Ognuno ha un “proprio ego” in cerca di conferme.
La complicità, il rispetto insieme all’amore è quello che scrive il poi di ogni storia di “noi”.
Tempo al tempo e tutto si capisce, chi ci tiene veramente, chi ha giocato e chi no, chi c’ha messo il cuore, chi è sincero, vero e genuino. Tempo al tempo io intanto vivo e resto fiera di quello che sono, pregi e difetti!
Penso che vi odierò tutti, ancora per un po’, almeno fin quando non mi amerete, e allora vi odierò ancora di più.
La voce dell’anima è quella che senti quando te ne stai in silenzio, ricordando, riflettendo….
So che quella ruota esiste e che prima o poi girerà dalla mia parte, a quel punto mi toglierò tante di quelle soddisfazioni che mi basteranno per il resto della vita.

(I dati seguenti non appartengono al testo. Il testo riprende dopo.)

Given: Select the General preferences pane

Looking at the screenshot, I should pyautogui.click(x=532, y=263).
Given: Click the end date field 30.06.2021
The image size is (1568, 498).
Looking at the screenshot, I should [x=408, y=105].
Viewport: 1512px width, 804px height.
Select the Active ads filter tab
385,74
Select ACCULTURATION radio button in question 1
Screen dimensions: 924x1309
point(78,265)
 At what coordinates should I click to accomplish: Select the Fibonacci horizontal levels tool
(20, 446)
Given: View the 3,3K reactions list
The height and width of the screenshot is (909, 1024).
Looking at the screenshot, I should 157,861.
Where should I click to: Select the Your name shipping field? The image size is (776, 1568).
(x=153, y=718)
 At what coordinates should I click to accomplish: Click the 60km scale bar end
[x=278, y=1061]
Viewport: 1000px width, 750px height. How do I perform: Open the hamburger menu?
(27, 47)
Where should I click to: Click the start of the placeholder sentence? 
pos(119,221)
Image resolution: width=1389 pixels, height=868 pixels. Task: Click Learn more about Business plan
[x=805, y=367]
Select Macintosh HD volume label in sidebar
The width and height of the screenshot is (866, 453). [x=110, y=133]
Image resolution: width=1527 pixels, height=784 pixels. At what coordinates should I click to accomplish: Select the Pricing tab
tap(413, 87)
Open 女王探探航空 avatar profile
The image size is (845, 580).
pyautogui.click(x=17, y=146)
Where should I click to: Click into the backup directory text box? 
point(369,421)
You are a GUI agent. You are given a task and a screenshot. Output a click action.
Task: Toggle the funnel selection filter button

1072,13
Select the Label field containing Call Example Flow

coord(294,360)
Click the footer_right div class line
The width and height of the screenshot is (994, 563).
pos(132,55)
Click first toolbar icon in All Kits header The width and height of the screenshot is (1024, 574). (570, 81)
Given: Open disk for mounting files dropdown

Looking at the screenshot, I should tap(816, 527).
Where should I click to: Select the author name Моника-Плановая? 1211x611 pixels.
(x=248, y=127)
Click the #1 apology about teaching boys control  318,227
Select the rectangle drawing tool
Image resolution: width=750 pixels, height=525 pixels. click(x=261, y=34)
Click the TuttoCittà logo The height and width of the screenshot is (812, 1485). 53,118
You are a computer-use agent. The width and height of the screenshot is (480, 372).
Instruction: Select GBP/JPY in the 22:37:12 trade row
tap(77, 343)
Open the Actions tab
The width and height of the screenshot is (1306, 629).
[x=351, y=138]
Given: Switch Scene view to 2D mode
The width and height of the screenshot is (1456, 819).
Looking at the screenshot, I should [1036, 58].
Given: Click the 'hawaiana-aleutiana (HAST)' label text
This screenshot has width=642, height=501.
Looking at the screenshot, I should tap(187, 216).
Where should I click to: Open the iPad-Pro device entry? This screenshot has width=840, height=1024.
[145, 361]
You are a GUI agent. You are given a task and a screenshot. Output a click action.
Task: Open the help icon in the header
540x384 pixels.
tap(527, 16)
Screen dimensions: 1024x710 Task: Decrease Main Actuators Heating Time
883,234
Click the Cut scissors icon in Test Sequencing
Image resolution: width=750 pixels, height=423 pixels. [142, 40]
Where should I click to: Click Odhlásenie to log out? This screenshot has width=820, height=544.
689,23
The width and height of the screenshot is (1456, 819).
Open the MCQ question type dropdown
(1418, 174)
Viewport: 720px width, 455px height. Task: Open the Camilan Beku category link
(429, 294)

Le cose che ho imparato dai miei mille perché. Che con la consapevolezza dei se e dei ma e dei però non si è costruito nulla, ma si è demolito la certezza di tutto. Che nei miei dubbi ho cercato di entrarci ed uscirci, perché entrandoci fossi capace di capire i miei sbagli. Che lo sbaglio non è mai di una singola persona, ma sta in ognuno di noi la colpa. Che si può essere neutrali, ma la neutralità va applicata su tutti. Che si può credere a qualcuno, ma si deve credere anche all’altro. Che dagli sbagli bisogna imparare e non solo giudicare. Che tutti siamo vittime e carnefici di ogni nostra azione. Che ad ogni azione corrisponde una reazione. Che essere buoni, non significa essere sceme. Che non si può condannare gli altri e nascondere quello che noi facciamo. Che credo alla buona fede ma che poi le azioni dimostrano quello che siamo. Ora fra dubbi, verità, bugie, nulla è come è ma continuo a sperare, credere, amare.